Using MATLAB MDCS, Generic Scheduler and Source control with Azure & VSTS

matlab

MATLAB® is a hugely popular platform used by students and educators to analyse and design systems and products.

Typical uses of Matlab in Academia are as follows

Creation of Cluster using MATLAB Distributed Computing Server ‘MDCS’

Matlab Distributed Computing Server is used on the cluster nodes and includes a built-in job scheduler that supports batch jobs, parallel computations and distributed large data.

MATLAB Distributed Computing Server Generic Scheduler

The generic  scheduler is used for running tasks at specific times.

MATLAB and Cloud

Typically significant work was  required by each customer to create the environment, configure the software and provide the required cluster management capabilities. However no more this can now all be done simply and quickly using Microsoft Azure to host MATLAB Distributed Computing Server clusters,

MATLAB Azure Resource Manager Templates

The Microsoft Azure team have now made it much easier and quicker to use Microsoft Azure for MATLAB Distributed Computing Server clusters by making available a set of Azure Resource Manager templates and scripts.

Compared to provisioning and using on-premises hardware for MATLAB Distributed Computing Server clusters, using Microsoft Azure has many benefits:

  1. A wide range of virtual machines (VMs) are available. VMs can be chosen according to the requirements of your application and how soon you need the work completed – choose the number of cores, amount of memory, processor speed, network interconnect and so on.
  2. One or more clusters can be created on-demand. Create clusters when required using the number and type of VMs you need, run your workloads, then delete them when you are done.
  3. Only pay for the compute you consume. Azure compute is billed by the minute, so you only pay for what you use, whether that is under an hour or for a few days.
  4. Leverage scale you never would have had access to on-premises. You can provision large numbers of VMs and/or high-performance VMs for your most demanding workloads or for time-critical jobs. Create the clusters only when needed and delete them when the work is complete. You’re no longer constrained to a fixed number and type of servers.

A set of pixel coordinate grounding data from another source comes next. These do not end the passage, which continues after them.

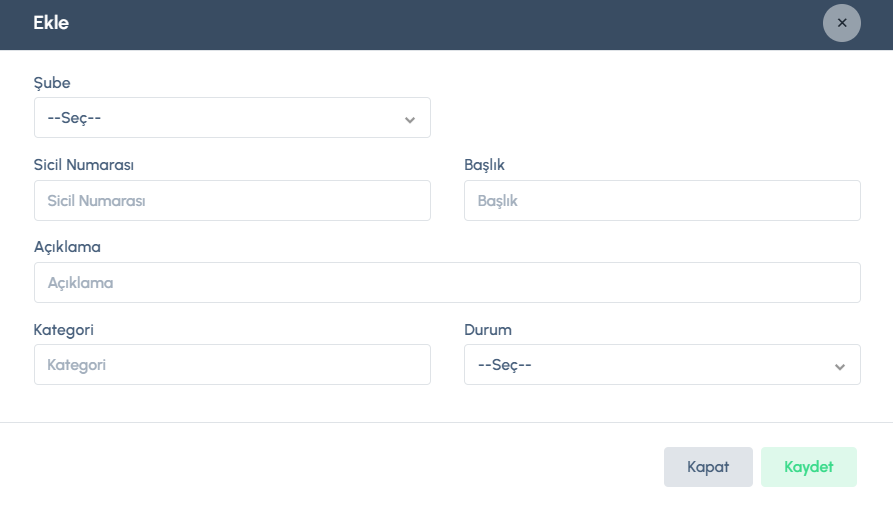893x507 pixels.
Task: Focus the Açıklama text field
Action: pyautogui.click(x=447, y=283)
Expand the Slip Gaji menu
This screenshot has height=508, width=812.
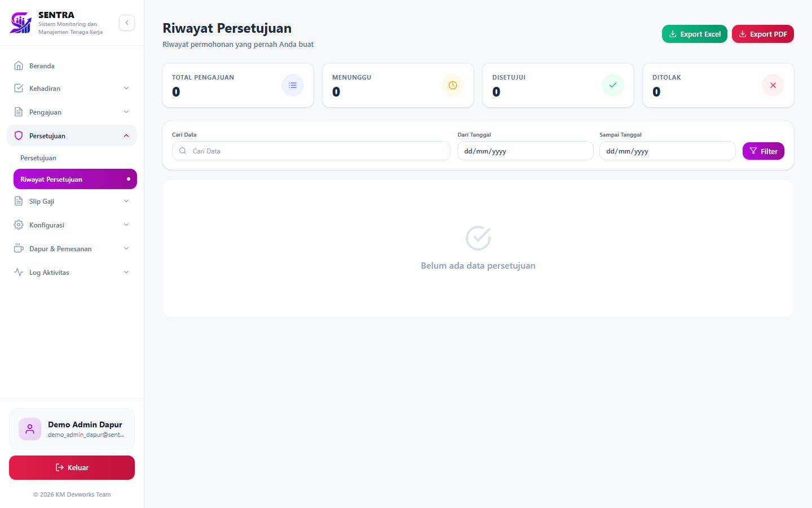[x=72, y=201]
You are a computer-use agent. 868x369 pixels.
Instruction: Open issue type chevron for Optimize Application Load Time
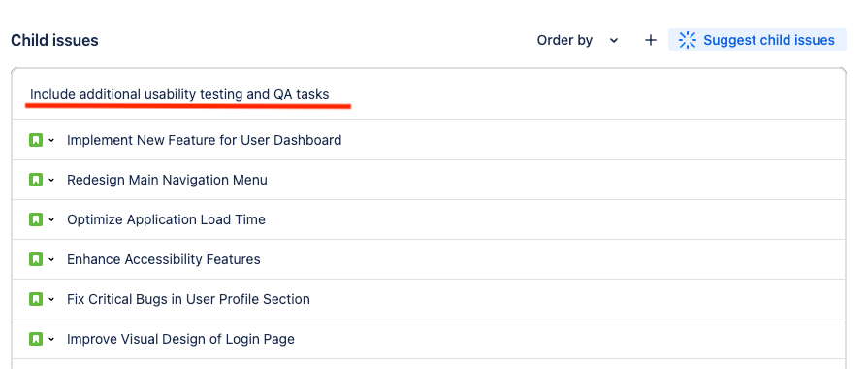(51, 220)
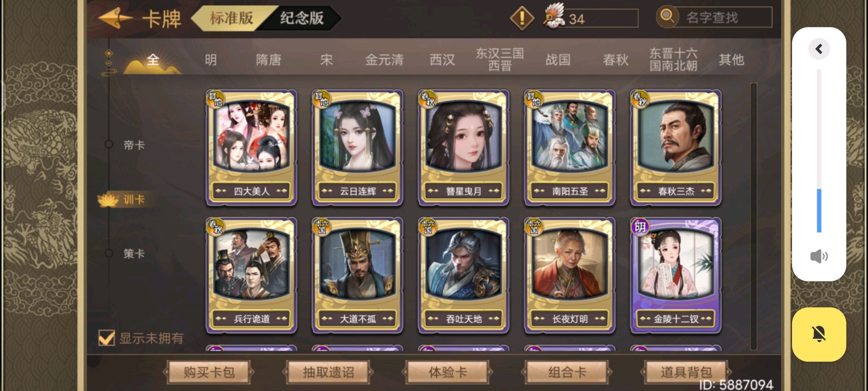Filter cards by 隋唐 dynasty tab
The image size is (868, 391).
268,60
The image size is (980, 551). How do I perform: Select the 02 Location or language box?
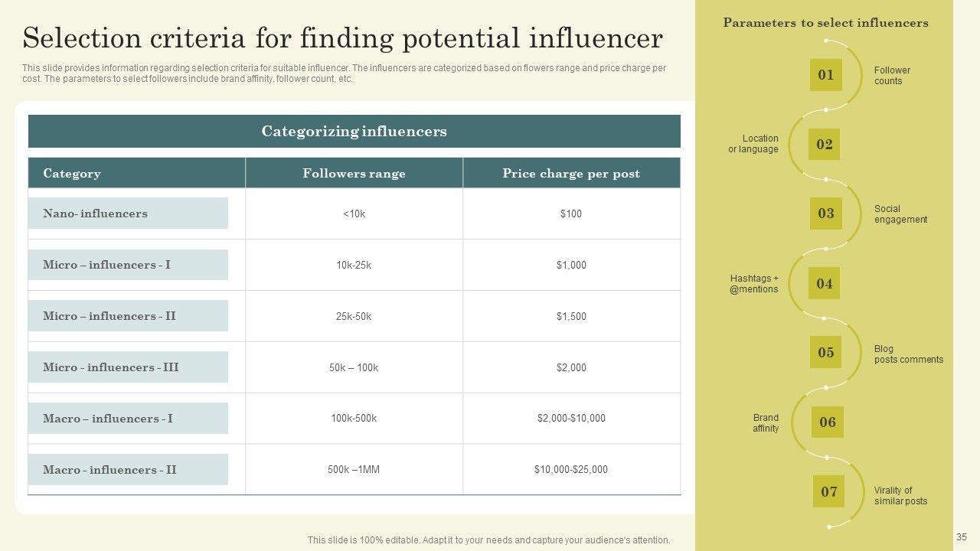(824, 145)
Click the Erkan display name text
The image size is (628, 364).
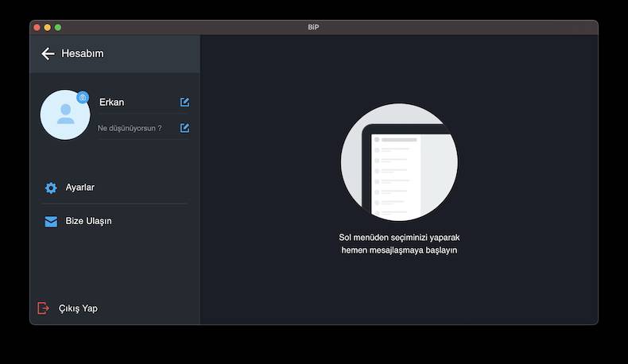(111, 103)
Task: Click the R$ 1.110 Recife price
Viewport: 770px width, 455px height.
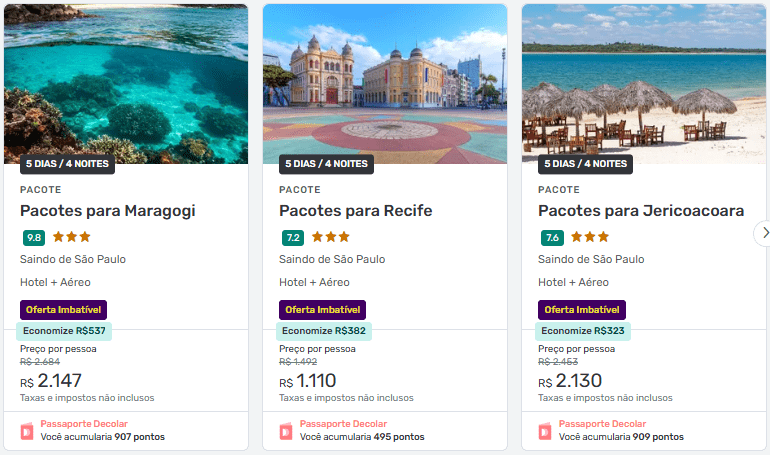Action: [309, 381]
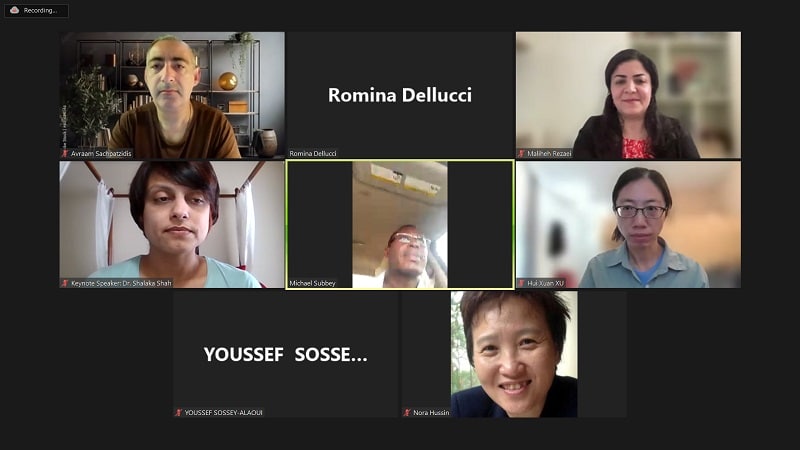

Running MATLAB Distributed Computing Server on a cluster of Azure VMs provides user-friendly, high performance computing at very low cost compared to the total cost of ownership of providing an equivalent MATLAB Distributed Computing Server capability on on-premises servers deployed in our own data centres. The users of MATLAB Distributed Computing Server are able to start and stop the Azure-based cluster, or even just portions of it, using some simple PowerShell scripts, thereby keeping Azure billing costs to a minimum.

James Mann
Solution Architect
Aberdeen Asset Management PLC

Using the new templates and scripts, one or more MATLAB Distributed Computing Server clusters can be created by specifying a small set of configuration parameters, such as the number of worker VMs and the size of worker VMs – then the network is configured, the VMs created and the MATLAB Distributed Computing Server is configured. Script commands allow clusters to be listed, paused, resumed and deleted. Licensing is handled by the MathWorks Hosted License Manager, which includes support for on-demand licensing as well as perpetual or annual licensing.

Running MATLAB Job Schedules

MATLAB also supports third-party job schedulers, in addition to the job scheduler included with MATLAB Distributed Computing Server.  We have now added support to enable Azure Batch to be used as a job scheduler with MATLAB.

Further information, links to the templates, scripts and detailed documentation are available as part of the Windows Virtual Machines documentation and github resource https://www.github.com/azure

Implementation MDCS Generic Scheduler using the Azure Batch service.

Azure Setup

  1. Get your MATLAB installation files. These steps are accurate as of May 2016, but the MathWorks website may change its layout in the future.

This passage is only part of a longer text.